## Selected excerpt
┄┄┄┄┄┄

My mother no longer drives, but she still uses her driver’s license as a form of identification. Yesterday the freshly renewed license came in the mail, and I must say that such a potentially banal event produced a lot of awe. The new license is good until July 28, 2024—my mom’s 100th birthday. She seemed genuinely surprised to consider that she was only a couple of years away from that anniversary, and I understood her surprise. The strange quality of aging—of the passage of time in general—is that the numbers don’t match up to the lived experience. Has it been only two years since covid closed down our country? It seems like much longer. Has it been 50 years since I was living in that college fraternity house? It seems so much shorter. As everyone knows, time is accordion-like in its ability to expand and contract. But when I consider that I’ve been an adult for half a century, my memories of fifty years ago seem as strange and foreign as the events of a historical novel.

┄┄┄┄┄┄

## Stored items
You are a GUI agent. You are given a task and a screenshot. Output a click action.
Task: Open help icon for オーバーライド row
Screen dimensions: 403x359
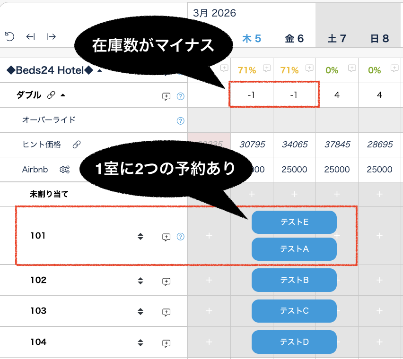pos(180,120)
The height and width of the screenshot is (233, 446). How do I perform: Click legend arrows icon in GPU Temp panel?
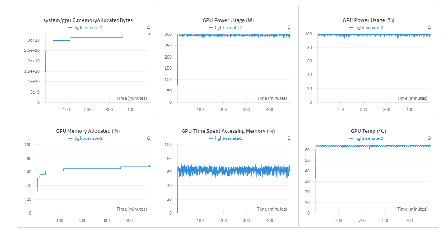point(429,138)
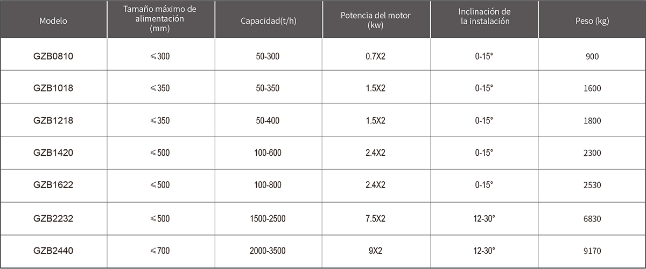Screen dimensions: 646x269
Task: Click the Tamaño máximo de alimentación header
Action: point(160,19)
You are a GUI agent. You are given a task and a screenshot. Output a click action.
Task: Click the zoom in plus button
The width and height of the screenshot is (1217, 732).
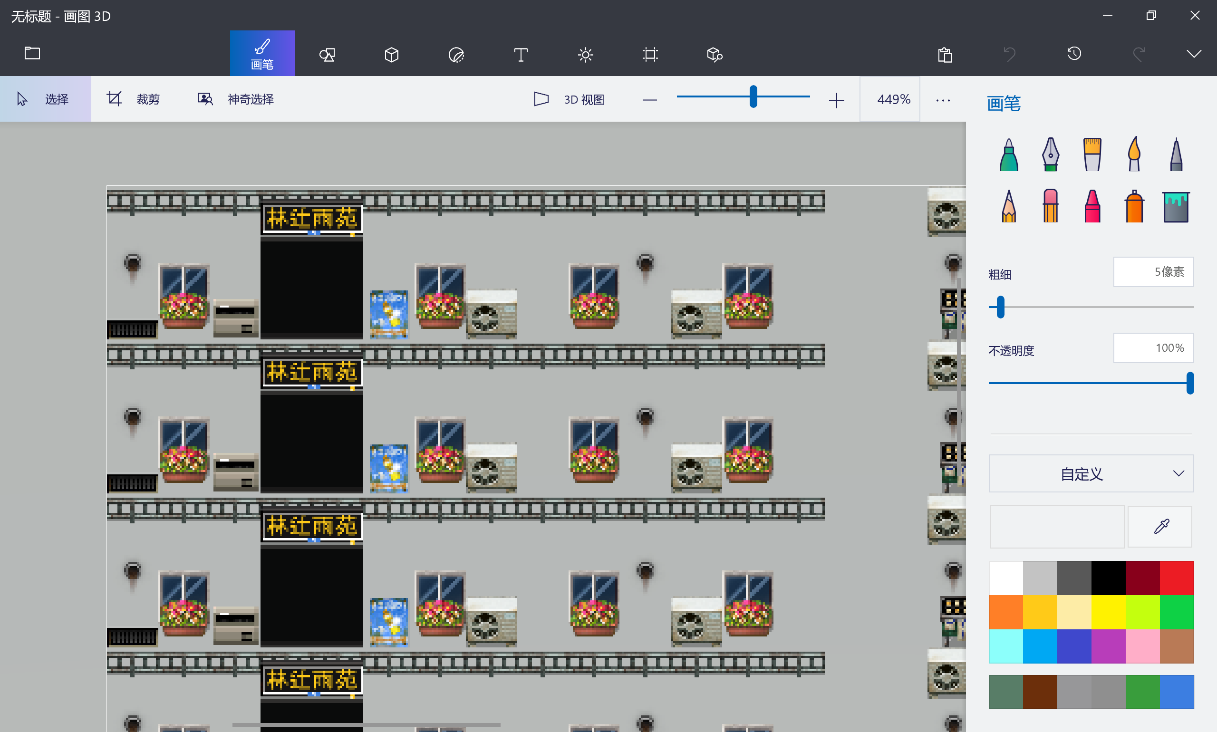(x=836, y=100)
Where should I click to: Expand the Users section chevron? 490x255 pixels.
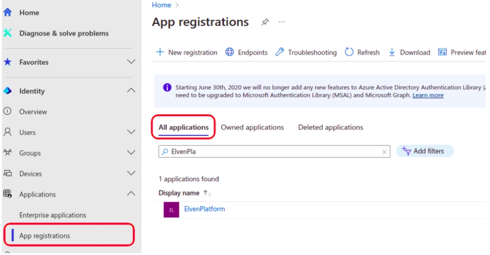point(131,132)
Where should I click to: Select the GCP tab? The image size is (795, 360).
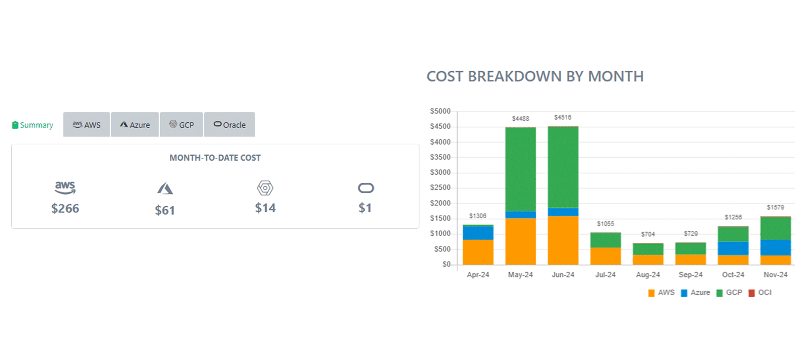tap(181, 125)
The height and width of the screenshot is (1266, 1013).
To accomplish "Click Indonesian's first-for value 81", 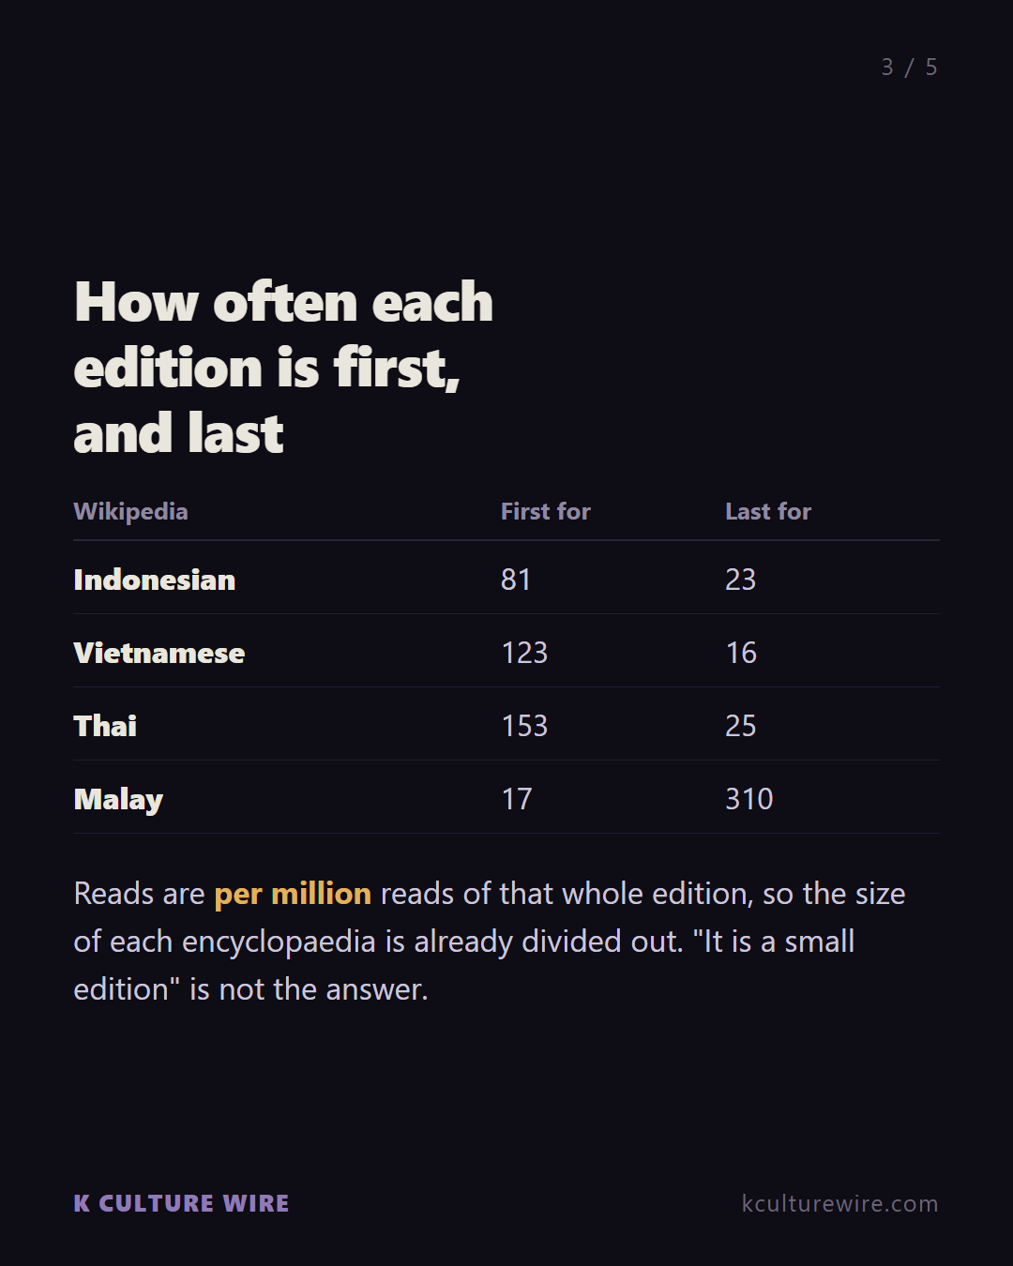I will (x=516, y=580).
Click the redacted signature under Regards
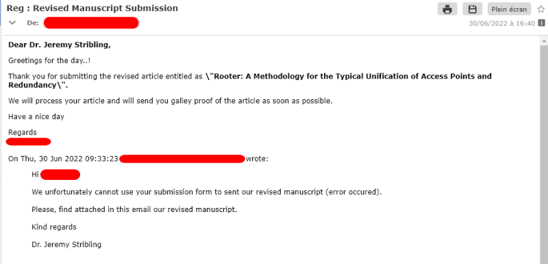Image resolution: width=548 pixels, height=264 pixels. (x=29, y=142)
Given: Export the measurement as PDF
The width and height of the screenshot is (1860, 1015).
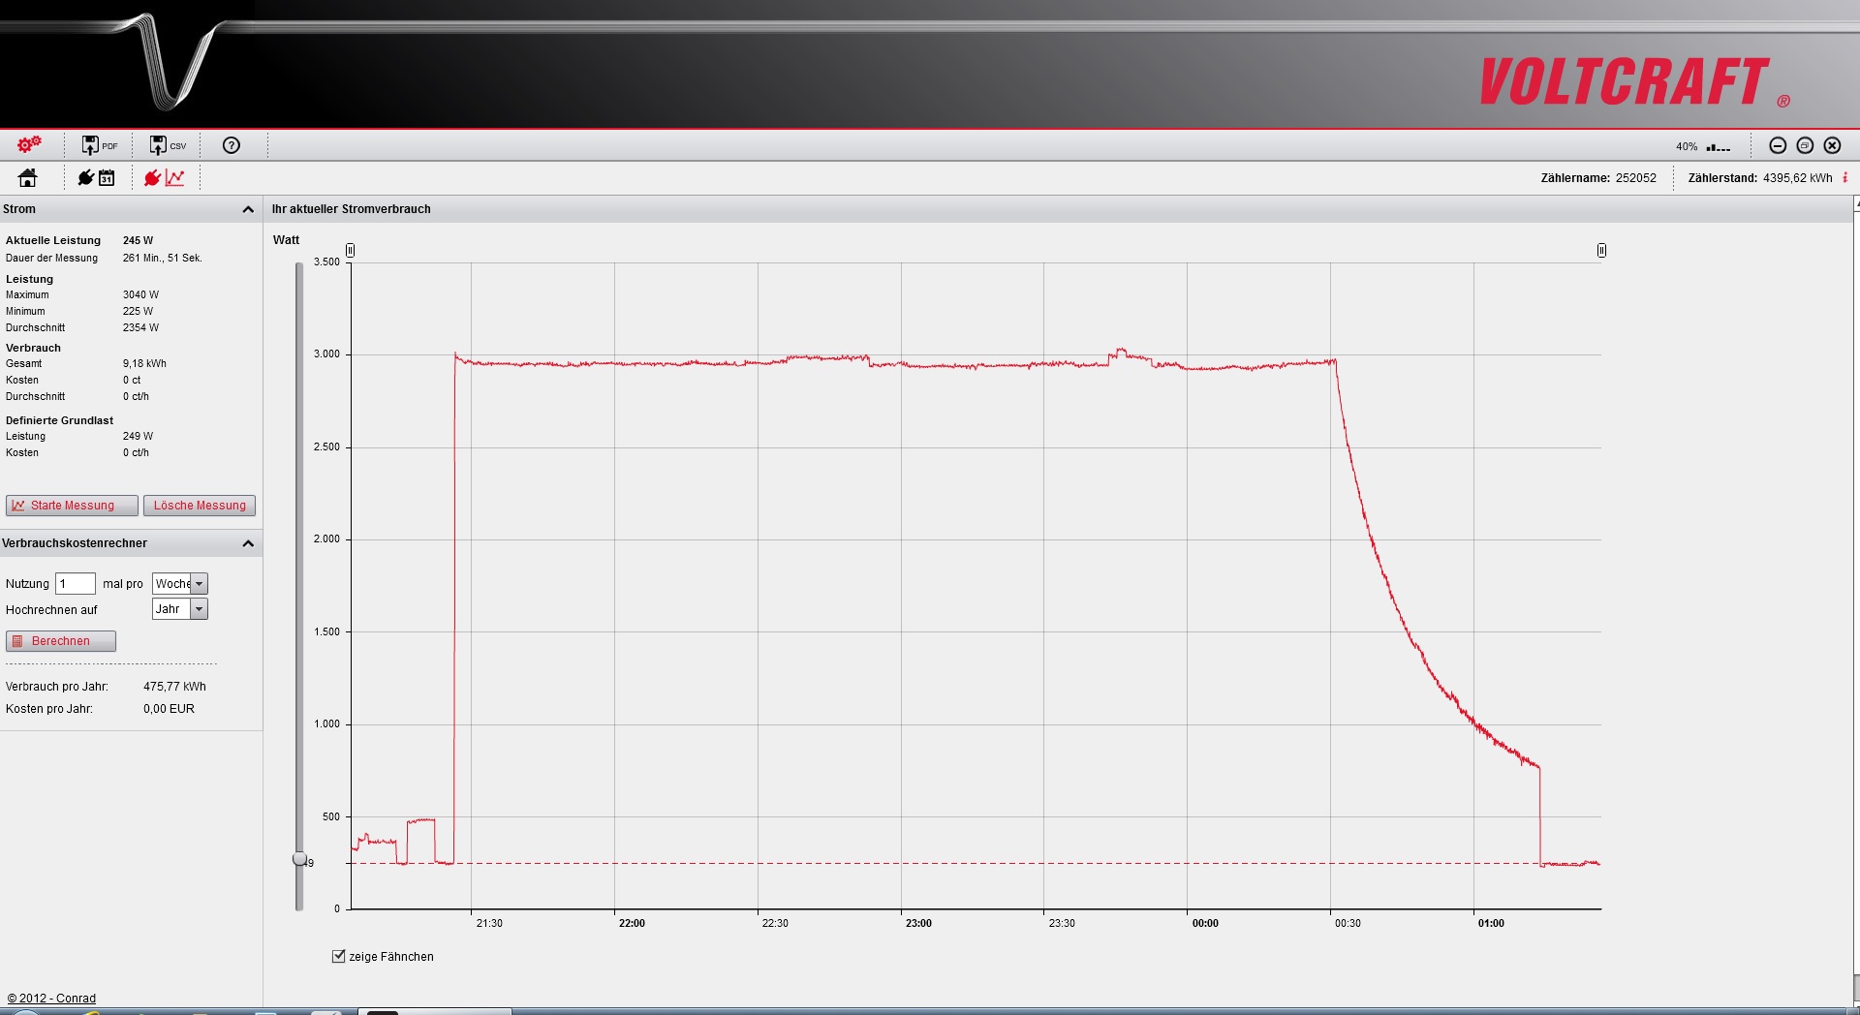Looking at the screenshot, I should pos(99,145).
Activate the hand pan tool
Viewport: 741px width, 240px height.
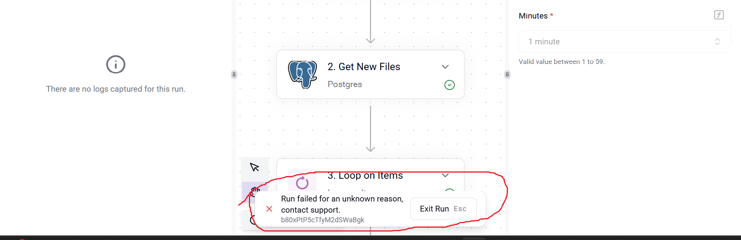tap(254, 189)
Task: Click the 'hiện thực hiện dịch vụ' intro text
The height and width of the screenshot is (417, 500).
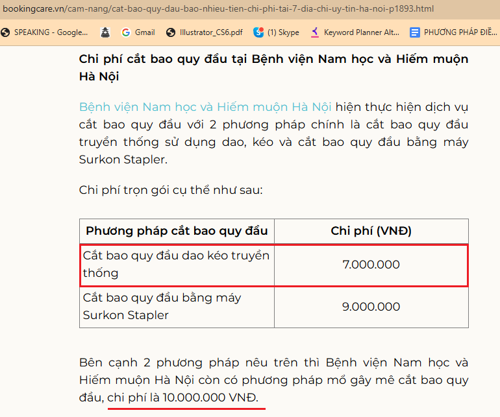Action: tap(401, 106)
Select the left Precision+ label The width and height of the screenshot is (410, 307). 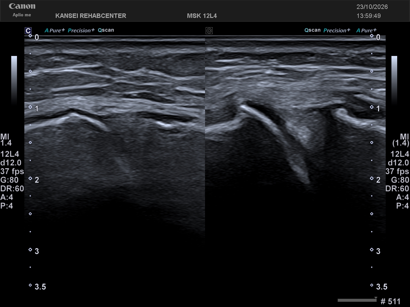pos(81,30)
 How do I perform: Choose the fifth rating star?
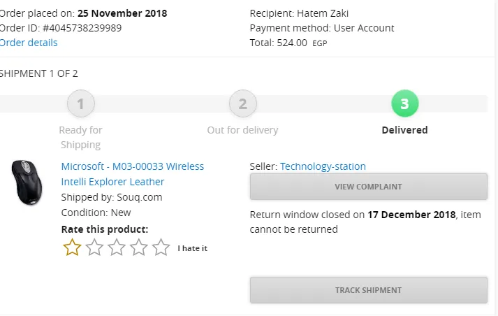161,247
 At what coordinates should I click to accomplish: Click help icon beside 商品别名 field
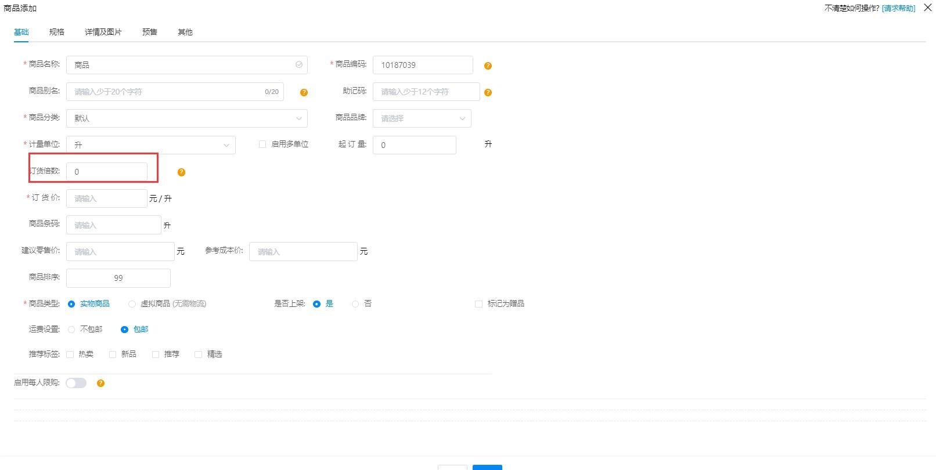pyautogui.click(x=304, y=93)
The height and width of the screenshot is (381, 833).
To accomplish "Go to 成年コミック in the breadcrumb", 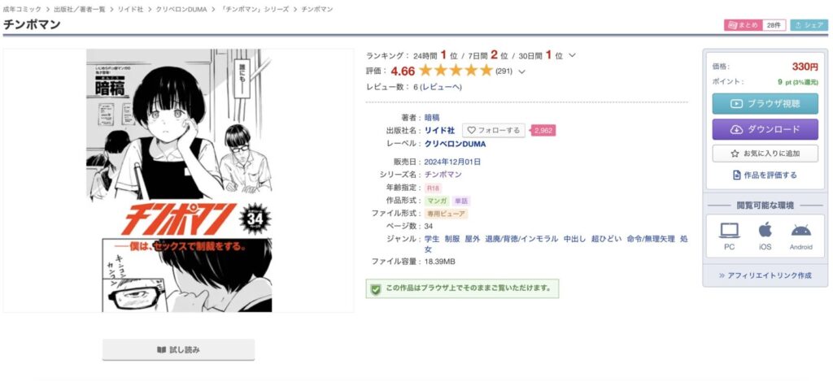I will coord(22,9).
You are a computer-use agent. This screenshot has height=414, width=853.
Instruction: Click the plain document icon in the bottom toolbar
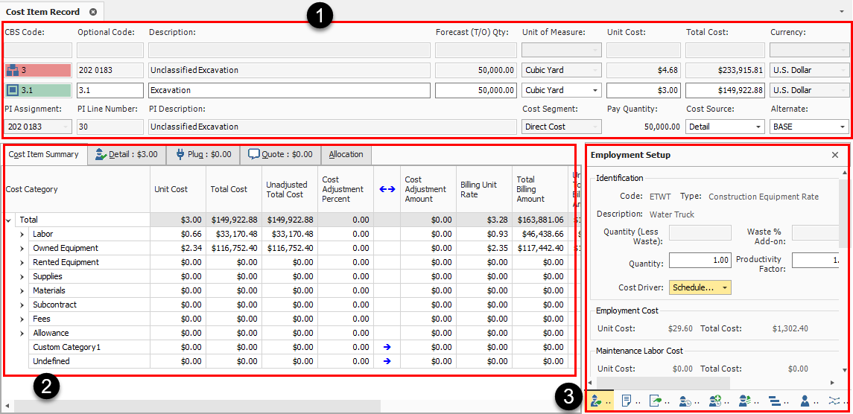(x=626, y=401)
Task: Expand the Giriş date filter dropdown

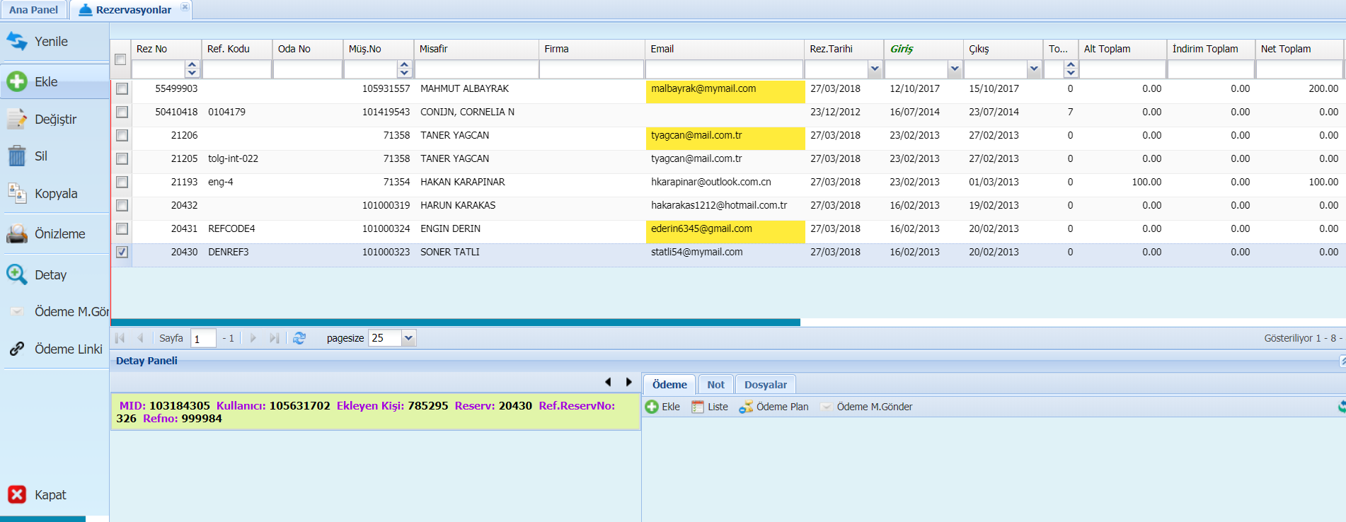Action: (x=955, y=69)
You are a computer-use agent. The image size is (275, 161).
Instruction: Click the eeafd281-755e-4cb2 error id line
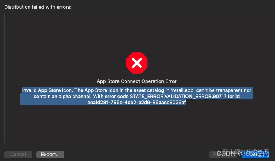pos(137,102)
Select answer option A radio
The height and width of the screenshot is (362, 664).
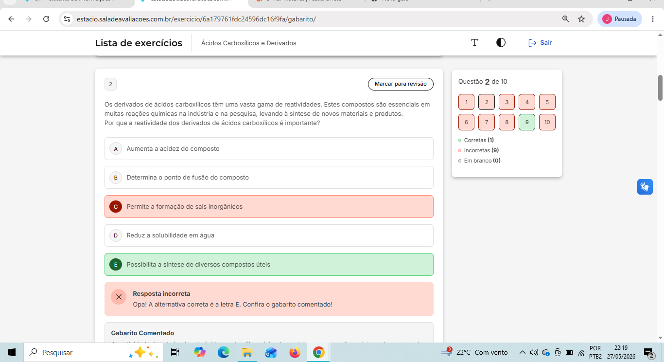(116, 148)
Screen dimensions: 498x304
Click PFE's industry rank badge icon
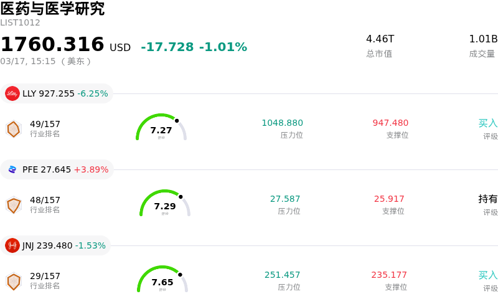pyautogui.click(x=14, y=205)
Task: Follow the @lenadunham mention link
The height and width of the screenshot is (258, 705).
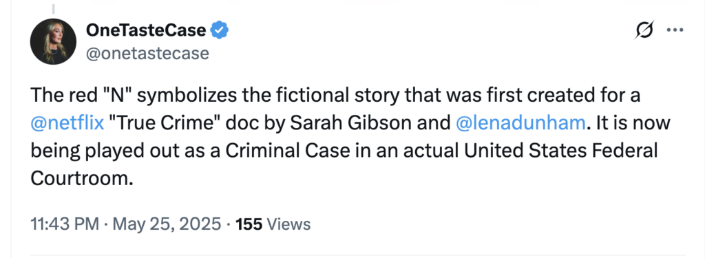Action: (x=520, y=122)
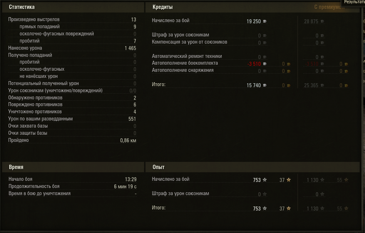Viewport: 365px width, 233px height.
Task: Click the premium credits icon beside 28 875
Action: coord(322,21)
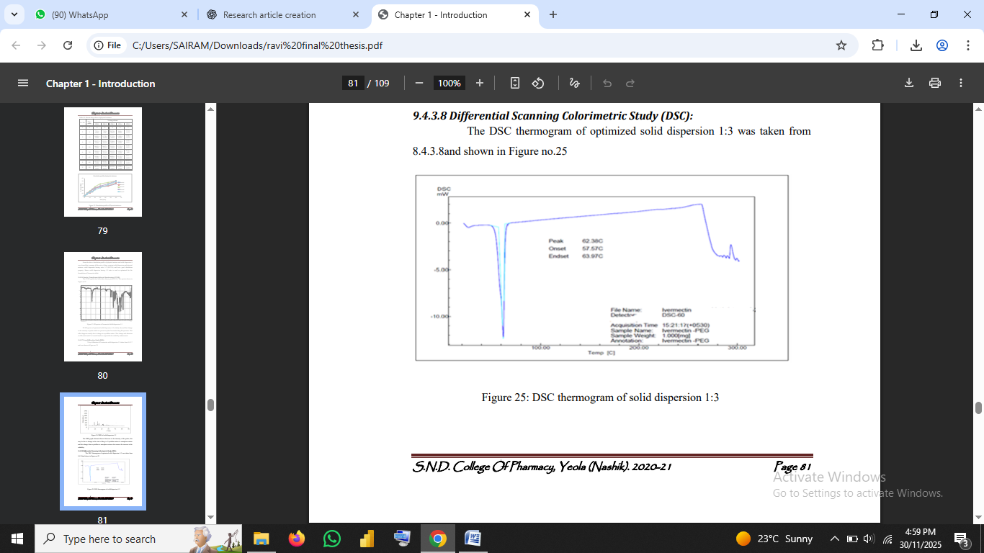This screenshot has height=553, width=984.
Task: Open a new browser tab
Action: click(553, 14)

┄┄┄┄┄┄

## Task brief
In the passage about the renewed license, what date is the new license good until? Please answer in a few words.

## Result of the exercise
July 28, 2024